Restriction zones are being put in place around a Co Monaghan turkey farm after test results showed evidence of H5N1 avian influenza in some of the birds.

It is understood tests on the 3,000 strong flock were carried out this weekend and results show evidence of H5N1 avian flu infection in a number of turkeys.

As the premises is very close to the border - both the three kilometre protection zone and the 10km surveillance zone that have now been introduced - will be enforced by Department of Agriculture officials here, along with their counterparts in Northern Ireland.

The infected flock is a commercial flock of turkeys all of which must now be destroyed.

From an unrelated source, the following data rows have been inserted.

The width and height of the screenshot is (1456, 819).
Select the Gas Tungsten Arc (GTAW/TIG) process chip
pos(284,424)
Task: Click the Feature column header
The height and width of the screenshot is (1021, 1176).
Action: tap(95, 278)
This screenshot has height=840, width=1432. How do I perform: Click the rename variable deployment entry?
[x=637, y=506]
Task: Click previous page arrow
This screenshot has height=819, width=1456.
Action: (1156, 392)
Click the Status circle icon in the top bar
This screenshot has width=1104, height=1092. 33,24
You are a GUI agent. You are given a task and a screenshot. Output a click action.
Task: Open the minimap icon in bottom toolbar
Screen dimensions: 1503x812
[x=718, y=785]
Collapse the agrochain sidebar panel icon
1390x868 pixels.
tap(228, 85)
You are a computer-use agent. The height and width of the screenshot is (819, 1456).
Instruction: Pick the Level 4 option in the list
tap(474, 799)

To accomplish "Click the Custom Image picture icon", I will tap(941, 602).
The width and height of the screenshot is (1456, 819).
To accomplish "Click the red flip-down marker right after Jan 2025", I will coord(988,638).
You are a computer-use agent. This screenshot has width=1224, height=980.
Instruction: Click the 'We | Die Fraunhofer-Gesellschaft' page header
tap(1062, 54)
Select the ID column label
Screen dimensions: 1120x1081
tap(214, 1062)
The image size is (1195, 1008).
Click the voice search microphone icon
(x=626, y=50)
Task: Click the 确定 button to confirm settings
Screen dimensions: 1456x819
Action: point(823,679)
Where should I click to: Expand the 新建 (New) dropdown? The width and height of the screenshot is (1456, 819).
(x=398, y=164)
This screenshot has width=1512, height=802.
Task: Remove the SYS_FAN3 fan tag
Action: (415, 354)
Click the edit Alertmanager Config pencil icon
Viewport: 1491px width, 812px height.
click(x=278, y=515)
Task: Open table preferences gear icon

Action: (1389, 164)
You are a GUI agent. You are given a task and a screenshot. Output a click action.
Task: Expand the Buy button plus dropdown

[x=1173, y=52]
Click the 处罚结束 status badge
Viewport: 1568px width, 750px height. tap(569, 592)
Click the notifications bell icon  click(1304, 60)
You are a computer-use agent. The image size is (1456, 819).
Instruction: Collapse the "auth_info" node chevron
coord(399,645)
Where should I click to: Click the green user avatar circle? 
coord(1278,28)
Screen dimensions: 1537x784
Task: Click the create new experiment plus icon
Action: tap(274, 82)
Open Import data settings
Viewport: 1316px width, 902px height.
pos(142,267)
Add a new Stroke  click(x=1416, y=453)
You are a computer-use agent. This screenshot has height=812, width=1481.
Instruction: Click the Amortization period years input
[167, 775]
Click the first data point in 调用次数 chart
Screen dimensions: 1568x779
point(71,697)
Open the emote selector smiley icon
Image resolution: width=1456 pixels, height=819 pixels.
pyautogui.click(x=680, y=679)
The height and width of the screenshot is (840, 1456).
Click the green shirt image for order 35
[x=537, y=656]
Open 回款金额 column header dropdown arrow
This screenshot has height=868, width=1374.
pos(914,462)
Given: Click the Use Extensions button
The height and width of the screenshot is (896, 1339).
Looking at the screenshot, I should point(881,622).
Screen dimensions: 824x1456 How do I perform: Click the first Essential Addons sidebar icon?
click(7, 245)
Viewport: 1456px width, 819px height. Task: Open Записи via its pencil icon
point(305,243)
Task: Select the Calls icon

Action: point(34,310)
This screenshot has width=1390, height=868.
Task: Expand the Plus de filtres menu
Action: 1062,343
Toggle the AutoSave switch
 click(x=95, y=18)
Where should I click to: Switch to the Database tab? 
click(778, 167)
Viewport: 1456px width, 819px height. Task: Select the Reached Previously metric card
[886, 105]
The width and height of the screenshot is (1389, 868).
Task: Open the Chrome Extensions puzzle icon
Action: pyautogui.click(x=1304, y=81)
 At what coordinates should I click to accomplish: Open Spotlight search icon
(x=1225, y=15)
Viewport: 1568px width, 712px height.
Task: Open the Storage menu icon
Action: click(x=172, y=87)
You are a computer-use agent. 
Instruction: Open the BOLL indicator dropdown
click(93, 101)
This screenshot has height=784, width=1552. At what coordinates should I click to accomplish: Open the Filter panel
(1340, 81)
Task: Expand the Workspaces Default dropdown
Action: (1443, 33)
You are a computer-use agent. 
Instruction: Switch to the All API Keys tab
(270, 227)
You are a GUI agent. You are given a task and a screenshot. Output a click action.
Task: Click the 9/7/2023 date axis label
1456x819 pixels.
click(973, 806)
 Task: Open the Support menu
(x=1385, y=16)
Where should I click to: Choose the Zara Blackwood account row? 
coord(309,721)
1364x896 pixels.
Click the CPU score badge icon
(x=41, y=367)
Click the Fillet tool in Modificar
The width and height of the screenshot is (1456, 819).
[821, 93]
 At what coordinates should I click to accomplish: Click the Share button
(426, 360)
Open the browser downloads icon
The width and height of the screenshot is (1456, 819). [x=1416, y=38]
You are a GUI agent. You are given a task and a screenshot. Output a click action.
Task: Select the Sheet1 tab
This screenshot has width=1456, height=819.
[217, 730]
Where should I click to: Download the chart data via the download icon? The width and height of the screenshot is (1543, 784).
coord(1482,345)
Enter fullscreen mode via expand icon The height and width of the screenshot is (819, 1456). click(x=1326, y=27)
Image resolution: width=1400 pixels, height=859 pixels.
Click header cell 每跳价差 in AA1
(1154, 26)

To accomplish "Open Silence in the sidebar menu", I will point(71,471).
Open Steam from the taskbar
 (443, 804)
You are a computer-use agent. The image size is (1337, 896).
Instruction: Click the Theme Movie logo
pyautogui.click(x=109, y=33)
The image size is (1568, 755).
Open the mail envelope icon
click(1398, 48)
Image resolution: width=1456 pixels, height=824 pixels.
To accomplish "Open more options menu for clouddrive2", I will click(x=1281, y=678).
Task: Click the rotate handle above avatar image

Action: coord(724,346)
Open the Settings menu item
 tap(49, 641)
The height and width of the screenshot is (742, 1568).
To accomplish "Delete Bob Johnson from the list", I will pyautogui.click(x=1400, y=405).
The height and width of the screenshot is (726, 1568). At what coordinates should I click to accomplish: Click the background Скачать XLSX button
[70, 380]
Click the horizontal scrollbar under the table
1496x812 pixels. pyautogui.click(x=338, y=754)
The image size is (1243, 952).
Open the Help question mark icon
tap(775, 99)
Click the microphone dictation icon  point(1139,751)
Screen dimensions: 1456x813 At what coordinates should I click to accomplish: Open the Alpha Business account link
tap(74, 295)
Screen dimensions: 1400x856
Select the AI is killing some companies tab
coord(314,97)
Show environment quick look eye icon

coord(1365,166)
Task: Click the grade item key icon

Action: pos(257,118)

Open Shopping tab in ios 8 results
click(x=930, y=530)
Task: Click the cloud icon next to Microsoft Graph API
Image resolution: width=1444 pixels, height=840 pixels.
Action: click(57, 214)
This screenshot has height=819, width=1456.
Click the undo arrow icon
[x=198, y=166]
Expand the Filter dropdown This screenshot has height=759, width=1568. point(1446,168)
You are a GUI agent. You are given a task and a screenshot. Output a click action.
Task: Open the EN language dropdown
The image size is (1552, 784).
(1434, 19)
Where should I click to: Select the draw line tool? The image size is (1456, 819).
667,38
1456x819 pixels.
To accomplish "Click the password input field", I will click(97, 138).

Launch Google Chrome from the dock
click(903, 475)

The news comes after a housing order for all poultry, issued by the Minister for Agriculture, came into affect last Monday and in the wake of a range of other precautions being observed by poultry producers in recent months as cases of bird flu in wild birds, mainly seabirds, were confimred in coastal areas around the country.

Poultry keepers with flocks located within the restriction zones are reminded that they are legally obliged to comply with zone requirements.

The Health Protection Surveillance Centre has said that although the H5N1 subtype can cause serious disease in poultry and other birds, the risk to humans is considered to be very low.

However, members of the public are advised not to handle sick or dead wild birds and to keep their dog on a leash in areas with sick or dead wild birds.

There is no evidence of a human health risk associated with consumption of poultry meat, poultry meat products or eggs.

A map of the protection and surveillance zones issued by the Department of Agriculture

Tonight, Minister for Agriculture Charlie McConalogue said he is focused on protecting the poultry sector in the light of the ongoing risk from avian flu.

"We are taking every possible proactive step and measure in attempt to protect the sector at what is a concerning time for everyone," he said.

"We are working closely with our counterparts in Northern Ireland and both I, and my veterinary team in the Department, continue to engage with the industry here."